One can apply this analogy perfectly to the cannabis industry. While many investors are concerned with flower production abilities, they may fail to miss the growing trend in demand for cannabis concentrates and extracts. Richardson GMP estimates that by the of 2018, concentrate sales will become the majority of the overall cannabis product mix. Consumers are preferring smokeless alternatives to dried flower, and producers are enjoying the more lucrative profit margins on concentrate products. While concentrate revenues will trickle down LP’s Income Statement and effect Net Income as they grow over time, the industry we are interested in is the “tool merchants” or more specifically concentrate extraction technology companies.
Legalization in Canada took a massive step forward with the passing of bill C-45 and the first recreational sales are still expected to occur within the calendar year. Though there may be an initial lack of supply due to producers finishing construction and planting in their expansion projects, by the end of 2019, the Big 5 producers alone will produce over 300,000kg extra relative to projected consumer demands. With Canadian demand for concentrates over the past two years rising from 30% of all cannabis sales in 2016 to over 40% at the end of 2017, demand for extraction technologies from producers will follow. Several Canadian companies are focusing entirely on the cannabis extraction process and developing novel/proprietary technologies to improve extraction efficiency, potency, and yields. With an emphasis on ease of use and mobility, these companies are enabling producers to gain access to top-level extraction equipment at far lower costs than what it takes to develop in-house. While the largest producers who are able to secure market share will still see profits from the sale of actual cannabis, smaller companies focused on supplying equipment to the producers will be poised to experience greater share price appreciation for investors.

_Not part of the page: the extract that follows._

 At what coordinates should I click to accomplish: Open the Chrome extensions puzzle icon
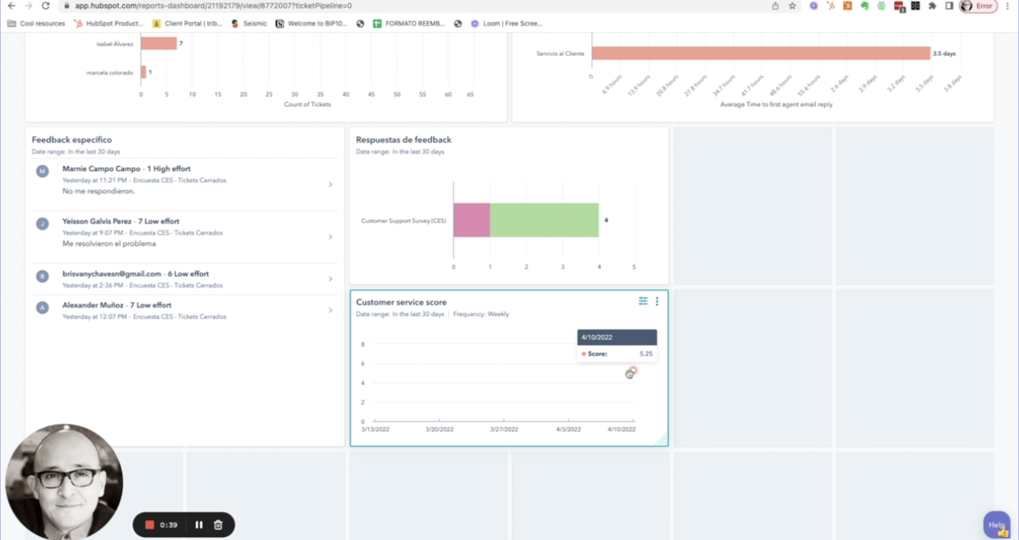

Disclosure: I am/we are long APHQF, CRON, CGC.
I wrote this article myself, and it expresses my own opinions. I am not receiving compensation for it (other than from Seeking Alpha). I have no business relationship with any company whose stock is mentioned in this article.
Additional disclosure: We currently hold positions in Aphria, Canopy Growth, and Cronos with plans to liquidate from these positions by the end of the calendar year.
Editor’s Note: This article discusses one or more securities that do not trade on a major U.S. exchange. Please be aware of the risks associated with these stocks.